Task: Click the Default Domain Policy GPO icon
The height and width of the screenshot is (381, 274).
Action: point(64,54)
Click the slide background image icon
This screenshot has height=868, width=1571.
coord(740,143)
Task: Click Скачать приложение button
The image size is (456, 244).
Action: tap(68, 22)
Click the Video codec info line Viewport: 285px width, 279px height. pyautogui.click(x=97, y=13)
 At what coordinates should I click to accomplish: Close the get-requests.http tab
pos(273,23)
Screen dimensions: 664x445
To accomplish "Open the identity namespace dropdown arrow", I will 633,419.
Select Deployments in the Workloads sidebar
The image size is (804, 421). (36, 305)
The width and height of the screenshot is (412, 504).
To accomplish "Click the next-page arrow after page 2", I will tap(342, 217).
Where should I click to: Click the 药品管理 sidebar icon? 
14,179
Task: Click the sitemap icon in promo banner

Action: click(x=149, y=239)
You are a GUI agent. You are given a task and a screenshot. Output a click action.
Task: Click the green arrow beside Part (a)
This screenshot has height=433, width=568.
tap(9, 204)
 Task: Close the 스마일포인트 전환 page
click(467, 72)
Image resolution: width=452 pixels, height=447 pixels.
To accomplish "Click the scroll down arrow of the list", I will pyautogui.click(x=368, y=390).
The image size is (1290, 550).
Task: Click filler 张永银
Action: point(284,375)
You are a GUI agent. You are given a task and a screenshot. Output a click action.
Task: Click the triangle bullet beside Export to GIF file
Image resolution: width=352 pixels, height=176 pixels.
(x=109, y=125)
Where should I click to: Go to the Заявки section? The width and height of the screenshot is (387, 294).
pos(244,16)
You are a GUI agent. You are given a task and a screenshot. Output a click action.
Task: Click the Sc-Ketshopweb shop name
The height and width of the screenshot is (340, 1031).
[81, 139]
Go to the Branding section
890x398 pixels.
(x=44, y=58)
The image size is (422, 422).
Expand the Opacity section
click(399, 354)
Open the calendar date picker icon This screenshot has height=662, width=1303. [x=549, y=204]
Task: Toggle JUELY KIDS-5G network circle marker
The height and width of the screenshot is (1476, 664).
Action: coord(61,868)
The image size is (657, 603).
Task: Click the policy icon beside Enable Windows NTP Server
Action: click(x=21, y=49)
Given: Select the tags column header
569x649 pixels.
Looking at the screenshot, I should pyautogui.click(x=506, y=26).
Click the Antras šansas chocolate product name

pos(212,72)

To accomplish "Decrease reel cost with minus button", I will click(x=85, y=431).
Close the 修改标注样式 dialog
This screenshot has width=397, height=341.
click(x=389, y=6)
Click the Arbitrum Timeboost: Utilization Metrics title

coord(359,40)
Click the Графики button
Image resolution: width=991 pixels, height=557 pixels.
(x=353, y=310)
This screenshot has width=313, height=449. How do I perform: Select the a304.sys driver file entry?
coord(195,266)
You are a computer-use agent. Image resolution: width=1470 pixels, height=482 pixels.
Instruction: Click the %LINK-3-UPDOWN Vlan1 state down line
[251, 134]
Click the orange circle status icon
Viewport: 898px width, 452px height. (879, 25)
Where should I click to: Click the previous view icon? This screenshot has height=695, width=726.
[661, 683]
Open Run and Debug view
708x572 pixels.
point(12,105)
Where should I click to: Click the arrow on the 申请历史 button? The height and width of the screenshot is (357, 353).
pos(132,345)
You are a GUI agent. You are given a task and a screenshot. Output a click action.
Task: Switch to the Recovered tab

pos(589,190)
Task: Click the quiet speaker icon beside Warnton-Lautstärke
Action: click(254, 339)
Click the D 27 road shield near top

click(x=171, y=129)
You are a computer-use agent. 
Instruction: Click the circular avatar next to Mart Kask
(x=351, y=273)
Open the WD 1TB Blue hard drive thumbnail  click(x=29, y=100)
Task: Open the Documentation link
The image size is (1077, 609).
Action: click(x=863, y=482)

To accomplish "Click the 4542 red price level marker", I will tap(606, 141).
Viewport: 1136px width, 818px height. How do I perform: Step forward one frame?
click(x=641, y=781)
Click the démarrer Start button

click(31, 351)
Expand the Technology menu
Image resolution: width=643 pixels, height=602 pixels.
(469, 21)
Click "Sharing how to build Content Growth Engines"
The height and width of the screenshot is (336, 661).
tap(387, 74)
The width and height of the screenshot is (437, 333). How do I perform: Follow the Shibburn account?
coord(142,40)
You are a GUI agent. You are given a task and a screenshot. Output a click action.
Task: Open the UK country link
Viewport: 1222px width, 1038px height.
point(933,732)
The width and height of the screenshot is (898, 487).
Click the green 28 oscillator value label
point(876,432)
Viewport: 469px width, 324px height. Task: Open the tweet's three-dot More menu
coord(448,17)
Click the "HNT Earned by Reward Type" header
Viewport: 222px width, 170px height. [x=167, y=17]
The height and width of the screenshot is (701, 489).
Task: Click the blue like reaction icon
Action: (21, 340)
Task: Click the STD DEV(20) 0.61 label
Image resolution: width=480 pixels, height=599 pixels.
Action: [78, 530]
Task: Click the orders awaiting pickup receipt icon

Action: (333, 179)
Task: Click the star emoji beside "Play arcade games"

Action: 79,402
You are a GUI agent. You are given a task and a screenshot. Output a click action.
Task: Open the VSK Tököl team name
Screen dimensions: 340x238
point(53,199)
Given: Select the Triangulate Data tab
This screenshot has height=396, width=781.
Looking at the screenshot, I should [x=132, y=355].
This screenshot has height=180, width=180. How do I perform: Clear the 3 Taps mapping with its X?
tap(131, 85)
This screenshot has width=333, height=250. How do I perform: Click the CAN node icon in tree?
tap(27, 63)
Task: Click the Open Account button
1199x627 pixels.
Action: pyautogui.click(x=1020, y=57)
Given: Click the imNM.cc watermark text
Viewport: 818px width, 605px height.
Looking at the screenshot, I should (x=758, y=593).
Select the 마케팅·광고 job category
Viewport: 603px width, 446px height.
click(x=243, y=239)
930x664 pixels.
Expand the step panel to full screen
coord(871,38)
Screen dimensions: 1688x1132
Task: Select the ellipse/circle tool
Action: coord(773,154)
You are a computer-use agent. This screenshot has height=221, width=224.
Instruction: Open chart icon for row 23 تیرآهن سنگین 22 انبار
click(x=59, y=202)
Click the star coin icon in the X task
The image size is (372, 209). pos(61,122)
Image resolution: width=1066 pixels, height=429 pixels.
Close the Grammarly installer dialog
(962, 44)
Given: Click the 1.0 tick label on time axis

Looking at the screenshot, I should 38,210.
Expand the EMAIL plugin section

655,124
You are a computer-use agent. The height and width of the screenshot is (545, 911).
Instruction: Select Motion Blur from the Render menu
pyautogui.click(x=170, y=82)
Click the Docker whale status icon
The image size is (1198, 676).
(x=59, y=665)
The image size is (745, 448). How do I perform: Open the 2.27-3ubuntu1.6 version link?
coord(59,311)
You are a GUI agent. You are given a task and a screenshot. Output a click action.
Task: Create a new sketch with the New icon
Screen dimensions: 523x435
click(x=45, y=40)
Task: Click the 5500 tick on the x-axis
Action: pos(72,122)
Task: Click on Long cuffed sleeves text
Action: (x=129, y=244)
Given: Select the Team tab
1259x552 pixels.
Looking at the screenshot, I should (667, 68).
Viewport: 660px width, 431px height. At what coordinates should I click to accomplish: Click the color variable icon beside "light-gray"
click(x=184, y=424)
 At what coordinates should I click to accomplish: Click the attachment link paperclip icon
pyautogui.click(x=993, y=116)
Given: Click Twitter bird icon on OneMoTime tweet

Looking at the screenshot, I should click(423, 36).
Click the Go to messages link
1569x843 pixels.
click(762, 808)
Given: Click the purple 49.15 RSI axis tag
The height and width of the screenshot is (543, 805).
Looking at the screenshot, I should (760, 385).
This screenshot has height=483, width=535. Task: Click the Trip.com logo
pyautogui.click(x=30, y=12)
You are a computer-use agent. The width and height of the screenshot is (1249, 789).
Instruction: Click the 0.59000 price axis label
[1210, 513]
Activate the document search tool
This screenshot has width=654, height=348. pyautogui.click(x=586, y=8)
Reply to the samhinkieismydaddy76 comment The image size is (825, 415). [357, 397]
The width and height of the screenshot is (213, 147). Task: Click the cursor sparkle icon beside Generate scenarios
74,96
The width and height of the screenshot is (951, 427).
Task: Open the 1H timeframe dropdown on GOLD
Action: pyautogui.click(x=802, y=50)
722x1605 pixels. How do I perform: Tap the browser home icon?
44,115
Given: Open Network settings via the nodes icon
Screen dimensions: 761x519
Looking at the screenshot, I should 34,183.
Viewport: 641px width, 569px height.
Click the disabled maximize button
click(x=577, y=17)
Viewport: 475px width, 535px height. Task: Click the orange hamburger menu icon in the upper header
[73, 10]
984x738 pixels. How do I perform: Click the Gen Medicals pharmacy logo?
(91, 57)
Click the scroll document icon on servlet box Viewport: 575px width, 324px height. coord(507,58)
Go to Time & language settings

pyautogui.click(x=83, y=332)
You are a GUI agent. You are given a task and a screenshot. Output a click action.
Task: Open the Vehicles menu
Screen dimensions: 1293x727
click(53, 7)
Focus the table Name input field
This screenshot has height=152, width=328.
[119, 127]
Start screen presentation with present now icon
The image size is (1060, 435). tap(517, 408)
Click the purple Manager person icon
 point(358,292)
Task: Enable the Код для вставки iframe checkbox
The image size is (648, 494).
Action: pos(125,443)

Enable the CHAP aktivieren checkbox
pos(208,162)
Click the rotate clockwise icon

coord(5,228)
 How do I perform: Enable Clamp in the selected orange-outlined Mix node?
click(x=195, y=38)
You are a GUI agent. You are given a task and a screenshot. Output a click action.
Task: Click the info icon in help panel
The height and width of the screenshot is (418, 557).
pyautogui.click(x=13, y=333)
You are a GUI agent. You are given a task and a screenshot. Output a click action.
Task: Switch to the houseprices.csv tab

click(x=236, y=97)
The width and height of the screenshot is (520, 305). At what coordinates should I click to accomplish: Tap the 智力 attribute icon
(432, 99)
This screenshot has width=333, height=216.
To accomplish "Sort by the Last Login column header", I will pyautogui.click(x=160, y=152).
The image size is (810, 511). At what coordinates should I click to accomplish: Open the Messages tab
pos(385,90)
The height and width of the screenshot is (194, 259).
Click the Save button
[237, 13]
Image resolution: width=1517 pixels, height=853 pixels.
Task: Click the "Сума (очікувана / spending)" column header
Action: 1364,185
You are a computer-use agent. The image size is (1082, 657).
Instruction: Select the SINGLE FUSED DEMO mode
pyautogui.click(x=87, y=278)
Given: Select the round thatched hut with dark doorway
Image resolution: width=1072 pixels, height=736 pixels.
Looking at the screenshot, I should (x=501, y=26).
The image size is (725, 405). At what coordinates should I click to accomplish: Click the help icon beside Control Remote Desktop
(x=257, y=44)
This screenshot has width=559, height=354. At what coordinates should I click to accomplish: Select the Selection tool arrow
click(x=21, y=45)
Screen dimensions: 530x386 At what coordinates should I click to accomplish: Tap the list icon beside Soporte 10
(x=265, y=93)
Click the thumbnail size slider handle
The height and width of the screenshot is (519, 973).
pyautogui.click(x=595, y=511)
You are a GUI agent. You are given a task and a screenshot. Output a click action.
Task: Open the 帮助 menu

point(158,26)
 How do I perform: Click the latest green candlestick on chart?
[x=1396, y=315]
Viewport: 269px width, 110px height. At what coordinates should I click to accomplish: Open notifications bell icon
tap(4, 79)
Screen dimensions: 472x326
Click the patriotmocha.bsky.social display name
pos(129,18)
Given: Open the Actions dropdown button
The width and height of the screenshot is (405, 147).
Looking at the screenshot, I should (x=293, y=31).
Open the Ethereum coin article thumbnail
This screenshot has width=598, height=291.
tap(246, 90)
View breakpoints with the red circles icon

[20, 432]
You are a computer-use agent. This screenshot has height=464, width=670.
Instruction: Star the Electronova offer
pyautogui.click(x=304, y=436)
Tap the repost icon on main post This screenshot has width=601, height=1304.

> **DIRECTIONS FOR THIS TASK**:
Copy out the lines of the data where the word "marker" can be found.

> **TASK SOLUTION**:
Task: Toggle JUELY KIDS-5G network circle marker
To accomplish "Click the 4542 red price level marker", I will tap(606, 141).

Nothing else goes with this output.